# [THE TASK]
Reproduce every line of the data below word for word.

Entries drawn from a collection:
──────────

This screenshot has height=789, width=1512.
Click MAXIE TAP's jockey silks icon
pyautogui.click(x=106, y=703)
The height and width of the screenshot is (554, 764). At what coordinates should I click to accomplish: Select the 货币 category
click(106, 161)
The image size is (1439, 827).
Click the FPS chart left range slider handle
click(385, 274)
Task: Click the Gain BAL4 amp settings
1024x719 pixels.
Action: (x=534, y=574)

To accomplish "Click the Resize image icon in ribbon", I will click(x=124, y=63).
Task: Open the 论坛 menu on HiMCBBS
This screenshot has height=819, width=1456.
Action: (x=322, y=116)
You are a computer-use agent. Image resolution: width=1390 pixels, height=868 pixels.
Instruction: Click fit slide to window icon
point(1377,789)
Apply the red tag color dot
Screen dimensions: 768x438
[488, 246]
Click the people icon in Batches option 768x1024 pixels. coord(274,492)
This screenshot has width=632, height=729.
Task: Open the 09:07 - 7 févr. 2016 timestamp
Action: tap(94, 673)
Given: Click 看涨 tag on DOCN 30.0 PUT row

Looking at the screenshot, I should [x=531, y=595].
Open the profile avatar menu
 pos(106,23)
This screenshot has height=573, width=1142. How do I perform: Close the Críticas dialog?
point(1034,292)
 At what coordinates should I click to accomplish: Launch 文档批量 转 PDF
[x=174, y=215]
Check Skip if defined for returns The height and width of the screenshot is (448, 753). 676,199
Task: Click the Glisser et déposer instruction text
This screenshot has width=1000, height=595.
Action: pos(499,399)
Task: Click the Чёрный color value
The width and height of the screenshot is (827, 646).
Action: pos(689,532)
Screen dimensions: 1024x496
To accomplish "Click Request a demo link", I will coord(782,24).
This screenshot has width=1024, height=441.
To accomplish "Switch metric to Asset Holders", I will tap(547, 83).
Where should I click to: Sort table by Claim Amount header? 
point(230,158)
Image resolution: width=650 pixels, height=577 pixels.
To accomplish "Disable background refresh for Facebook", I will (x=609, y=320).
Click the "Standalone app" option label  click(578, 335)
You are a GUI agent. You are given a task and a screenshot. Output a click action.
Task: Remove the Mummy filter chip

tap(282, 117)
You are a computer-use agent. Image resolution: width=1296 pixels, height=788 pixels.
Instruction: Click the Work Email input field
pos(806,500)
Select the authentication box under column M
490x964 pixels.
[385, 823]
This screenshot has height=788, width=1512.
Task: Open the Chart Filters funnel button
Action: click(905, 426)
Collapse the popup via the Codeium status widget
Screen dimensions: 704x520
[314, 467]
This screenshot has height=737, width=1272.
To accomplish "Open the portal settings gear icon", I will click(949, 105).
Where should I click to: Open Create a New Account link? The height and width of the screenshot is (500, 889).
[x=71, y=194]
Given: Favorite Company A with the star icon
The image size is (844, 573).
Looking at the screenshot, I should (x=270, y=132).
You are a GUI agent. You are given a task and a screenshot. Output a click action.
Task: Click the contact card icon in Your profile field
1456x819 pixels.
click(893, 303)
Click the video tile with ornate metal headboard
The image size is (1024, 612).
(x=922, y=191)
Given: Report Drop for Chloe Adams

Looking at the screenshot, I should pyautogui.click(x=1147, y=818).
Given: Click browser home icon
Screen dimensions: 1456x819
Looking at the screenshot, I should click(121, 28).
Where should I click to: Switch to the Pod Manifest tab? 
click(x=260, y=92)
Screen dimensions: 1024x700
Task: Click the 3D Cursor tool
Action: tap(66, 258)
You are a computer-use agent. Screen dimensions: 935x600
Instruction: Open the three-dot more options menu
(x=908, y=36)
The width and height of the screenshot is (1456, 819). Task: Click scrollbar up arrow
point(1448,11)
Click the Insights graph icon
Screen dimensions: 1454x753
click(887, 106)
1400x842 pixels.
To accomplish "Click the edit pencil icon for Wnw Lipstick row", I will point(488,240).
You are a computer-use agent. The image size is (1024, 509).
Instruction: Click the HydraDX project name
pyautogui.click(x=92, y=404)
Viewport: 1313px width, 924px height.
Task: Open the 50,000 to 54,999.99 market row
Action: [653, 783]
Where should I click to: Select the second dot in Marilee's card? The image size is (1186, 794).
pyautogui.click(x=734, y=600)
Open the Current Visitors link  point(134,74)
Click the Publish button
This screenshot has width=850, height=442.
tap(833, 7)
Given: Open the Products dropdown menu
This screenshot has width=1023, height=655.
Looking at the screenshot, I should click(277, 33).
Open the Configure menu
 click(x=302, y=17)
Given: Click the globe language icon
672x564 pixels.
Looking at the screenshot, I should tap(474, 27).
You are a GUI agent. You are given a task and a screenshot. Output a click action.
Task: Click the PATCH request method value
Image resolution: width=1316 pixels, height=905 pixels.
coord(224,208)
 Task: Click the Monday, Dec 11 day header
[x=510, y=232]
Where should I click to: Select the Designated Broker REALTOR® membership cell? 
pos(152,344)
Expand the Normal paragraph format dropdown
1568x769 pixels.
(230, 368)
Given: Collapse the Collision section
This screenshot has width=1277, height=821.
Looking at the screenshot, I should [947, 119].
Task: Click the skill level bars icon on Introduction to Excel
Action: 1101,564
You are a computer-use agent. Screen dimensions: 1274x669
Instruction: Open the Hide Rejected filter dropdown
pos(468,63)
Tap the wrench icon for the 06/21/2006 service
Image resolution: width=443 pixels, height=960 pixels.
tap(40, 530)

──────────

# [CORRECT RESULT]
This screenshot has height=789, width=1512.
Click MAXIE TAP's jockey silks icon
pyautogui.click(x=106, y=703)
The height and width of the screenshot is (554, 764). At what coordinates should I click to accomplish: Select the 货币 category
click(106, 161)
The image size is (1439, 827).
Click the FPS chart left range slider handle
click(385, 274)
Task: Click the Gain BAL4 amp settings
1024x719 pixels.
Action: (x=534, y=574)

To accomplish "Click the Resize image icon in ribbon", I will click(x=124, y=63).
Task: Open the 论坛 menu on HiMCBBS
This screenshot has height=819, width=1456.
Action: (x=322, y=116)
You are a computer-use agent. Image resolution: width=1390 pixels, height=868 pixels.
Instruction: Click fit slide to window icon
point(1377,789)
Apply the red tag color dot
Screen dimensions: 768x438
[488, 246]
Click the people icon in Batches option 768x1024 pixels. coord(274,492)
This screenshot has width=632, height=729.
Task: Open the 09:07 - 7 févr. 2016 timestamp
Action: tap(94, 673)
Given: Click 看涨 tag on DOCN 30.0 PUT row

Looking at the screenshot, I should [x=531, y=595].
Open the profile avatar menu
 pos(106,23)
This screenshot has height=573, width=1142. How do I perform: Close the Críticas dialog?
point(1034,292)
 At what coordinates should I click to accomplish: Launch 文档批量 转 PDF
[x=174, y=215]
Check Skip if defined for returns The height and width of the screenshot is (448, 753). 676,199
Task: Click the Glisser et déposer instruction text
This screenshot has width=1000, height=595.
Action: pos(499,399)
Task: Click the Чёрный color value
The width and height of the screenshot is (827, 646).
Action: pos(689,532)
Screen dimensions: 1024x496
To accomplish "Click Request a demo link", I will coord(782,24).
This screenshot has width=1024, height=441.
To accomplish "Switch metric to Asset Holders", I will tap(547, 83).
Where should I click to: Sort table by Claim Amount header? 
point(230,158)
Image resolution: width=650 pixels, height=577 pixels.
To accomplish "Disable background refresh for Facebook", I will (x=609, y=320).
Click the "Standalone app" option label  click(578, 335)
You are a GUI agent. You are given a task and a screenshot. Output a click action.
Task: Remove the Mummy filter chip

tap(282, 117)
You are a computer-use agent. Image resolution: width=1296 pixels, height=788 pixels.
Instruction: Click the Work Email input field
pos(806,500)
Select the authentication box under column M
490x964 pixels.
[385, 823]
This screenshot has height=788, width=1512.
Task: Open the Chart Filters funnel button
Action: click(905, 426)
Collapse the popup via the Codeium status widget
Screen dimensions: 704x520
[314, 467]
This screenshot has height=737, width=1272.
To accomplish "Open the portal settings gear icon", I will click(949, 105).
Where should I click to: Open Create a New Account link? The height and width of the screenshot is (500, 889).
[x=71, y=194]
Given: Favorite Company A with the star icon
The image size is (844, 573).
Looking at the screenshot, I should (x=270, y=132).
You are a GUI agent. You are given a task and a screenshot. Output a click action.
Task: Click the contact card icon in Your profile field
1456x819 pixels.
click(893, 303)
Click the video tile with ornate metal headboard
The image size is (1024, 612).
(x=922, y=191)
Given: Report Drop for Chloe Adams

Looking at the screenshot, I should pyautogui.click(x=1147, y=818).
Given: Click browser home icon
Screen dimensions: 1456x819
Looking at the screenshot, I should click(121, 28).
Where should I click to: Switch to the Pod Manifest tab? 
click(x=260, y=92)
Screen dimensions: 1024x700
Task: Click the 3D Cursor tool
Action: tap(66, 258)
You are a computer-use agent. Screen dimensions: 935x600
Instruction: Open the three-dot more options menu
(x=908, y=36)
The width and height of the screenshot is (1456, 819). Task: Click scrollbar up arrow
point(1448,11)
Click the Insights graph icon
Screen dimensions: 1454x753
click(887, 106)
1400x842 pixels.
To accomplish "Click the edit pencil icon for Wnw Lipstick row", I will point(488,240).
You are a computer-use agent. The image size is (1024, 509).
Instruction: Click the HydraDX project name
pyautogui.click(x=92, y=404)
Viewport: 1313px width, 924px height.
Task: Open the 50,000 to 54,999.99 market row
Action: [653, 783]
Where should I click to: Select the second dot in Marilee's card? The image size is (1186, 794).
pyautogui.click(x=734, y=600)
Open the Current Visitors link  point(134,74)
Click the Publish button
This screenshot has width=850, height=442.
tap(833, 7)
Given: Open the Products dropdown menu
This screenshot has width=1023, height=655.
Looking at the screenshot, I should click(277, 33).
Open the Configure menu
 click(x=302, y=17)
Given: Click the globe language icon
672x564 pixels.
Looking at the screenshot, I should tap(474, 27).
You are a GUI agent. You are given a task and a screenshot. Output a click action.
Task: Click the PATCH request method value
Image resolution: width=1316 pixels, height=905 pixels.
coord(224,208)
 Task: Click the Monday, Dec 11 day header
[x=510, y=232]
Where should I click to: Select the Designated Broker REALTOR® membership cell? 
pos(152,344)
Expand the Normal paragraph format dropdown
1568x769 pixels.
(230, 368)
Given: Collapse the Collision section
This screenshot has width=1277, height=821.
Looking at the screenshot, I should [947, 119].
Task: Click the skill level bars icon on Introduction to Excel
Action: 1101,564
You are a computer-use agent. Screen dimensions: 1274x669
Instruction: Open the Hide Rejected filter dropdown
pos(468,63)
Tap the wrench icon for the 06/21/2006 service
Image resolution: width=443 pixels, height=960 pixels.
tap(40, 530)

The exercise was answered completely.